HOUSTON: Oil prices fell on Wednesday after the US government revised significantly lower the number of jobs added in the year to March, pressuring investor sentiment.
Brent crude futures were down $1.04, or 1.35%, at $76.16 a barrel by 1:00 p.m. EDT, while US West Texas Intermediate crude futures were down $1.15 or 1.15% at $72.02.
US employers added far fewer jobs than originally reported in the year through March, the Labor Department said on Wednesday. “The market is now going from pricing in a stronger economy to a potential hard landing, which is why oil prices are reluctant to move higher,” said Phil Flynn, analyst with Price Futures Group.
The department’s estimate for total payroll employment for the period from April 2023 to March 2024 was lowered by 818,000. “The sting in the scorpion’s tail that hurts worse than anything is that this data helped create a crisis of confidence,” said Tim Snyder, chief economist at Matador Economics. The revised job data offset support from a drop in US oil inventories.
US crude stocks, gasoline and distillate inventories fell in the week ending Aug. 16, the Energy Information Administration (EIA) said on Wednesday.

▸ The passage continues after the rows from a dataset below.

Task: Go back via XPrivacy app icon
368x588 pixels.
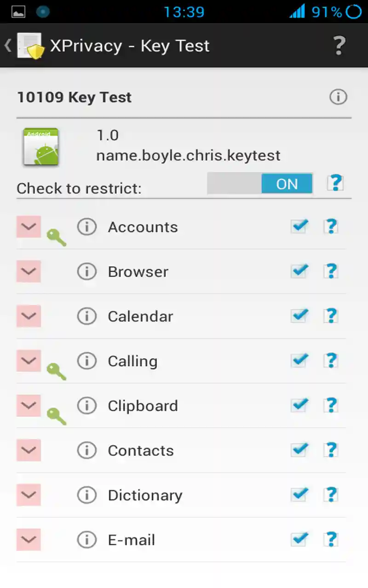Action: click(29, 46)
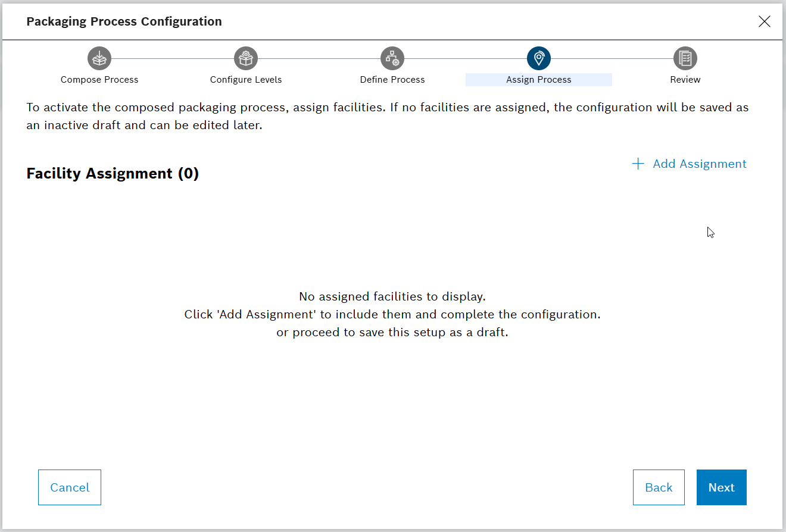Screen dimensions: 786x532
Task: Click the Define Process gear icon
Action: [392, 58]
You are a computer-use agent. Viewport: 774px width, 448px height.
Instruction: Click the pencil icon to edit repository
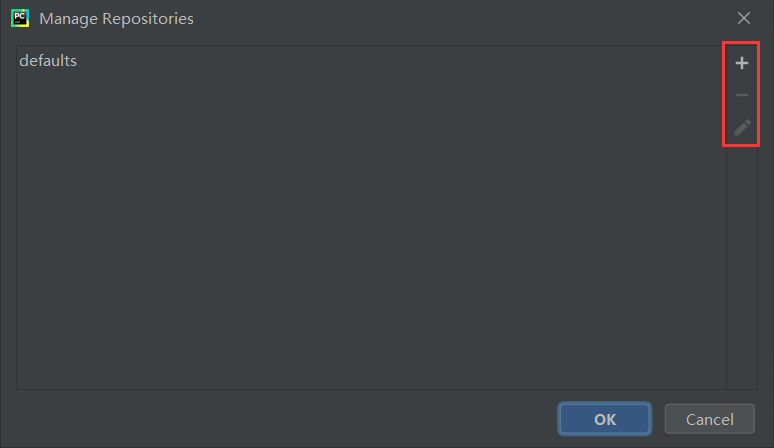pyautogui.click(x=741, y=128)
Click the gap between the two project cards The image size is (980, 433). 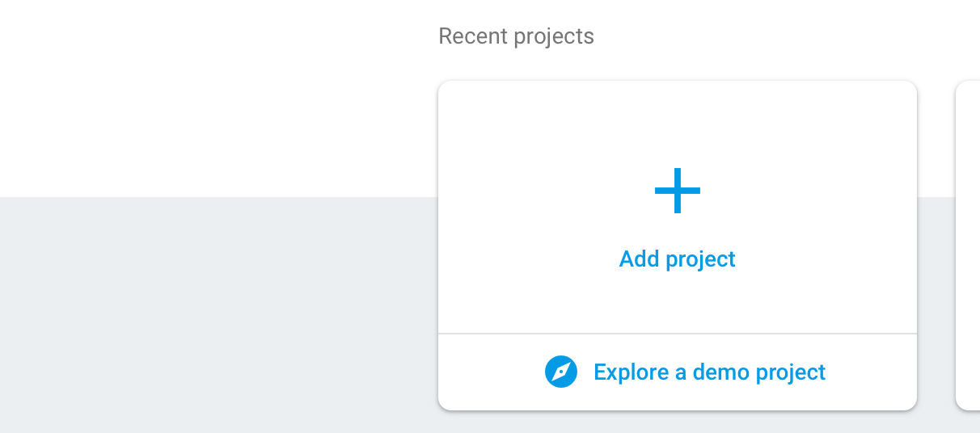(936, 242)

Crude inventories fell by 4.6 million barrels to 426 million barrels in the week, the EIA said, compared with analysts’ expectations in a Reuters poll for a 2.7 million-barrel draw. Meanwhile, investors’ worries persisted over the prospect of economic weakness in China weighing on the country’s crude demand. China’s economic struggles have contributed to weak processing margins and low fuel demand that has curbed operations at state-run and independent refineries.